- _What this task involves_: Search the data for the string "title" and gather each line it is in.

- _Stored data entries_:

------------------------------------

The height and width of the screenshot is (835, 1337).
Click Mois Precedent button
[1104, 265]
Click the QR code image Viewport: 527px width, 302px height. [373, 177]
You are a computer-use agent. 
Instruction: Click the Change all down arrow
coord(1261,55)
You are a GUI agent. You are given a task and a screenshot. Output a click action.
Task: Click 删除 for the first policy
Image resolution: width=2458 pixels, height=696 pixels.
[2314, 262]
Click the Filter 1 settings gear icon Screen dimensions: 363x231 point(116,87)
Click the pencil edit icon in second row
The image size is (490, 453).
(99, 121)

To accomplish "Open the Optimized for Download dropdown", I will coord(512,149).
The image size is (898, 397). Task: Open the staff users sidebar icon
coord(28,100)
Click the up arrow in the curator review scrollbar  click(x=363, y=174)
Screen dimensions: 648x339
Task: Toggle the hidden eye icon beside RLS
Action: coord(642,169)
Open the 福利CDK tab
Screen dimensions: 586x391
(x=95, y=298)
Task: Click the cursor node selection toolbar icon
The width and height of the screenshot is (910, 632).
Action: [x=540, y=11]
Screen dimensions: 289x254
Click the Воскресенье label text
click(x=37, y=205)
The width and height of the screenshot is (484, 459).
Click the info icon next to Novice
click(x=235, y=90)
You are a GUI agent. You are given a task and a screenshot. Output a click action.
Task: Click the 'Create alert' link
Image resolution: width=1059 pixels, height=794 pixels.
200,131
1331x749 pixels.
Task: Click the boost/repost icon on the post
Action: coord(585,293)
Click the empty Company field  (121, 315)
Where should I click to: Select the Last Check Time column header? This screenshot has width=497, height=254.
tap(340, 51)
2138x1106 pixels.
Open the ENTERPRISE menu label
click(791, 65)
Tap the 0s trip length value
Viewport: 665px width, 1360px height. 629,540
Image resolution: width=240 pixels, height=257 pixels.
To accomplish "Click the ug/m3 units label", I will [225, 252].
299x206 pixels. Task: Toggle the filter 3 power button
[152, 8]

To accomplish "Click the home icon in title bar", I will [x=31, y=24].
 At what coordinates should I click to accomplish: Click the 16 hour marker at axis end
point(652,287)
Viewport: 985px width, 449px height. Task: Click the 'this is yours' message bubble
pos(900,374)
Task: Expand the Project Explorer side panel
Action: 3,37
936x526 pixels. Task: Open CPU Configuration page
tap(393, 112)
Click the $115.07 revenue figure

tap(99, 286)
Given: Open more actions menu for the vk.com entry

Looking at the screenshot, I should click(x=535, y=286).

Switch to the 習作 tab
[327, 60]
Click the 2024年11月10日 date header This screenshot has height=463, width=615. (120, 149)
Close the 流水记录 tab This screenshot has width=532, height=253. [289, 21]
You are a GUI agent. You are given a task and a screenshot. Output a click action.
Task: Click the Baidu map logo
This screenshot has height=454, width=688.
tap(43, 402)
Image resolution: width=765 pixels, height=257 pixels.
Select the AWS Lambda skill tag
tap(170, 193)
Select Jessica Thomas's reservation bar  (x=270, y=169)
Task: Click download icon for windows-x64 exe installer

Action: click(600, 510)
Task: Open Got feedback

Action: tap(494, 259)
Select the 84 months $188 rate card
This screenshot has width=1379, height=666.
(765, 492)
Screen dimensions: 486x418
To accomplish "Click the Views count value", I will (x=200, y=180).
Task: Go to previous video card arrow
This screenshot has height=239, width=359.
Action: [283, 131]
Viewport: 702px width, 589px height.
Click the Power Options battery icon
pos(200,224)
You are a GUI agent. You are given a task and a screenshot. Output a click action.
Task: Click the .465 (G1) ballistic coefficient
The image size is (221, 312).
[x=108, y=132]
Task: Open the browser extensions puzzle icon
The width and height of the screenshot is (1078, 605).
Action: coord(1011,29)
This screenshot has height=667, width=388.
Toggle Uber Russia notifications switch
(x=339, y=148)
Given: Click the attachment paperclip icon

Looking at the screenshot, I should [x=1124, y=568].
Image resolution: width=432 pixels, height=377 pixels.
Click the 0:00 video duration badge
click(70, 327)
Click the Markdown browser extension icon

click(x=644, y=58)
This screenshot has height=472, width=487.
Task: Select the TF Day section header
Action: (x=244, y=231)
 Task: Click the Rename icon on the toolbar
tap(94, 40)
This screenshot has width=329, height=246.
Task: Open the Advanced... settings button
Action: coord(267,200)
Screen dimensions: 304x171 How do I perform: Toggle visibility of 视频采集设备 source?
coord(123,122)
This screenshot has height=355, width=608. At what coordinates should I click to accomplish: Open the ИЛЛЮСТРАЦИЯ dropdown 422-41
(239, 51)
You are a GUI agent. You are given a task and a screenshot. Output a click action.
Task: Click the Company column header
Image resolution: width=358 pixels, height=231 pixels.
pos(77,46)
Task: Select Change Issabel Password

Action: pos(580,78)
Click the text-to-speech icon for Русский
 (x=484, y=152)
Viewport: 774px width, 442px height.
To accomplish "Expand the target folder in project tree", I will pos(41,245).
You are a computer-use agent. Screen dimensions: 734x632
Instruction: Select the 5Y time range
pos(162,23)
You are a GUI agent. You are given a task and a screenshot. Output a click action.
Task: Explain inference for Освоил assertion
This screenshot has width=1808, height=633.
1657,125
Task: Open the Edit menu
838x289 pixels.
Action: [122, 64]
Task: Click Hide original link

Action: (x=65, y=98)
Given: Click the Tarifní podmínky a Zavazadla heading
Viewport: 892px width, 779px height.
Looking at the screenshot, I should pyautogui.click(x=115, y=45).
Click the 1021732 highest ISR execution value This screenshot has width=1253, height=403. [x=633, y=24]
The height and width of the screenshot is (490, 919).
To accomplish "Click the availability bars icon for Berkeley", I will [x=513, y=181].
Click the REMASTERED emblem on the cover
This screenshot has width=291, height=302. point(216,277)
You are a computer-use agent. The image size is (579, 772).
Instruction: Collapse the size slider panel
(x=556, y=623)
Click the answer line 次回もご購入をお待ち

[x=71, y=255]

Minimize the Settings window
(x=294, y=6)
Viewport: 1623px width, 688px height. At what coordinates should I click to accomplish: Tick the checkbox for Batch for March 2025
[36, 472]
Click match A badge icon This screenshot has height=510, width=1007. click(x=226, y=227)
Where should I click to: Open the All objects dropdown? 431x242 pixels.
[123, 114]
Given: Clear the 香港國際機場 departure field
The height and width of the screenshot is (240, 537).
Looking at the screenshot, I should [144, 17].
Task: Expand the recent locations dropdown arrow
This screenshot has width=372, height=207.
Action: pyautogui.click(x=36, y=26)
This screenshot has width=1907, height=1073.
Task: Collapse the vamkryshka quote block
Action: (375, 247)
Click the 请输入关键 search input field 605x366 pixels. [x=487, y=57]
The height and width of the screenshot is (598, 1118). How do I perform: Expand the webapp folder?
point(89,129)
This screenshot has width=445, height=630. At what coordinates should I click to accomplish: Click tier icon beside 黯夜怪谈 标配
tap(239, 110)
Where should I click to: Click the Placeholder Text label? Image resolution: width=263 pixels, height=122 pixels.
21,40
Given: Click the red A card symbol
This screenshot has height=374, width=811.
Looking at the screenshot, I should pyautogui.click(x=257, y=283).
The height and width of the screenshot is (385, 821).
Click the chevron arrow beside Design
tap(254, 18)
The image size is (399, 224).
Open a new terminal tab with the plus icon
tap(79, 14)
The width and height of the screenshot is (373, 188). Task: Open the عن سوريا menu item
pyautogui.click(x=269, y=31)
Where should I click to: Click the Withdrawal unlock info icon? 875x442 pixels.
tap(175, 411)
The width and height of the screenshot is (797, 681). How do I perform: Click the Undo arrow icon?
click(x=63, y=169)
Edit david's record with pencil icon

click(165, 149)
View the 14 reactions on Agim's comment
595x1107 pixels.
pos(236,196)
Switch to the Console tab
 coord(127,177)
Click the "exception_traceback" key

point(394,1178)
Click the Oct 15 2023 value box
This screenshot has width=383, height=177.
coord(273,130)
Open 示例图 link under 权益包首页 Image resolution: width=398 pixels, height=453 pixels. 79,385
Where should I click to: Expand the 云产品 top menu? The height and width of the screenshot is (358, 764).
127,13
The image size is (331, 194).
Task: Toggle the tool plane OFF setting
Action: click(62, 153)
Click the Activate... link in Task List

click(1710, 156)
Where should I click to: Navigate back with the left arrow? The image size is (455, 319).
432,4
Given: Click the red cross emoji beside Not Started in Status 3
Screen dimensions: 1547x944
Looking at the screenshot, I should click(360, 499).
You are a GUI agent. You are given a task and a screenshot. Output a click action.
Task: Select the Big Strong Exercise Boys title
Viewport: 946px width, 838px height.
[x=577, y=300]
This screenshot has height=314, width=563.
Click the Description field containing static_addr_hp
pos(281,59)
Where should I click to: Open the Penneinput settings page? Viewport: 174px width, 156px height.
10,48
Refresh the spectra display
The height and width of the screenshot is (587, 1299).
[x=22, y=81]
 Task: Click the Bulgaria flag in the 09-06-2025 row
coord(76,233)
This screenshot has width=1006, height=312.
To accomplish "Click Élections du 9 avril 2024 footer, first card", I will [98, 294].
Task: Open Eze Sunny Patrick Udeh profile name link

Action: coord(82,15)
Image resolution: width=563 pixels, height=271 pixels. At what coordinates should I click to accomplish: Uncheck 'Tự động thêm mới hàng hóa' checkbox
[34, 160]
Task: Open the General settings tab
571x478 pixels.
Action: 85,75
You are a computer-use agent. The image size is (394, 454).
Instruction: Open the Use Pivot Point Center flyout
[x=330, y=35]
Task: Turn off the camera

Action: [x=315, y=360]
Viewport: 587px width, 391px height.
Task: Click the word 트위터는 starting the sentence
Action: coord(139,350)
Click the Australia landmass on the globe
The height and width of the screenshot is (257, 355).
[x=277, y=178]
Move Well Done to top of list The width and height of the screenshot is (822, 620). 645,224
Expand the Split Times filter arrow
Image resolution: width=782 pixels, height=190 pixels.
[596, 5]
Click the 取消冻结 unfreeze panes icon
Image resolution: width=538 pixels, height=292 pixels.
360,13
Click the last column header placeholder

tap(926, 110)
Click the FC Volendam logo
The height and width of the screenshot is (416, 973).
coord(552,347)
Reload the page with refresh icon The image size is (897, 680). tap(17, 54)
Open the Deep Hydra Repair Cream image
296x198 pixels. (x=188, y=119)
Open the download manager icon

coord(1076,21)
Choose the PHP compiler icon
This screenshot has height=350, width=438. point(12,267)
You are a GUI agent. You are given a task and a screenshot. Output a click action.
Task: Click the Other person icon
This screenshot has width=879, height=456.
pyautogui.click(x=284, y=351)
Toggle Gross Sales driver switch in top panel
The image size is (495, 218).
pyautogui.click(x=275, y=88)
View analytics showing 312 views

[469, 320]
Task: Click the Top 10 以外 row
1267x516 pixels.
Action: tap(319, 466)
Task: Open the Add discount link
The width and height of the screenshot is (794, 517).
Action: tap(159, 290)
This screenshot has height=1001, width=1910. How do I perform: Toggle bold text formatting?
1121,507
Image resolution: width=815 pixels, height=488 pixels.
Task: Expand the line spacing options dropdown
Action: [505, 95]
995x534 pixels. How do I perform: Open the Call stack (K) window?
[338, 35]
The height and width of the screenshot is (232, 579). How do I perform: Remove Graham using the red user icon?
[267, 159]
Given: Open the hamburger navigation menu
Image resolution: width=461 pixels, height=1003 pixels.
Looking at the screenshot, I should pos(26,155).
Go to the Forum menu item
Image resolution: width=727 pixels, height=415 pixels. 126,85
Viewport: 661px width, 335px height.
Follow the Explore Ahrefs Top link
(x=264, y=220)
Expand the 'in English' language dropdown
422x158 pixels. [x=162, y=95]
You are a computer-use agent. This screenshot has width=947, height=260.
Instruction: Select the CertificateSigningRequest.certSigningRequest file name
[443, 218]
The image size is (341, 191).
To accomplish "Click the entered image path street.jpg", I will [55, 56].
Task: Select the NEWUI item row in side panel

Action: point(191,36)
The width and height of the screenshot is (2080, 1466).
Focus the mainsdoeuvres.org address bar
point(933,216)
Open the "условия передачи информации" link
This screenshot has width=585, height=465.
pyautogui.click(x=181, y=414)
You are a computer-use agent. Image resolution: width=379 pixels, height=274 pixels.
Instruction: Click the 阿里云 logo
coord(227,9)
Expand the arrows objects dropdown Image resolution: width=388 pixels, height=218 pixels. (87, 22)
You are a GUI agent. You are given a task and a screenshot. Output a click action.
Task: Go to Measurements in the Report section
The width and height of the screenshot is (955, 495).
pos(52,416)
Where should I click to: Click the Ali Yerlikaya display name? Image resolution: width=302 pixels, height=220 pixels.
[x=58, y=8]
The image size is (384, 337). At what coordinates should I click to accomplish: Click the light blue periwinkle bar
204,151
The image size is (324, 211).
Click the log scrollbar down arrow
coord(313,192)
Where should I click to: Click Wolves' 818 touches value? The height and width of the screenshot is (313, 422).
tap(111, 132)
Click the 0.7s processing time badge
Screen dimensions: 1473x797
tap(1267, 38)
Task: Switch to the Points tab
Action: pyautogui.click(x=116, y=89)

------------------------------------

- _Solution for this problem_:
To accomplish "Click the home icon in title bar", I will [x=31, y=24].
Task: Select the Big Strong Exercise Boys title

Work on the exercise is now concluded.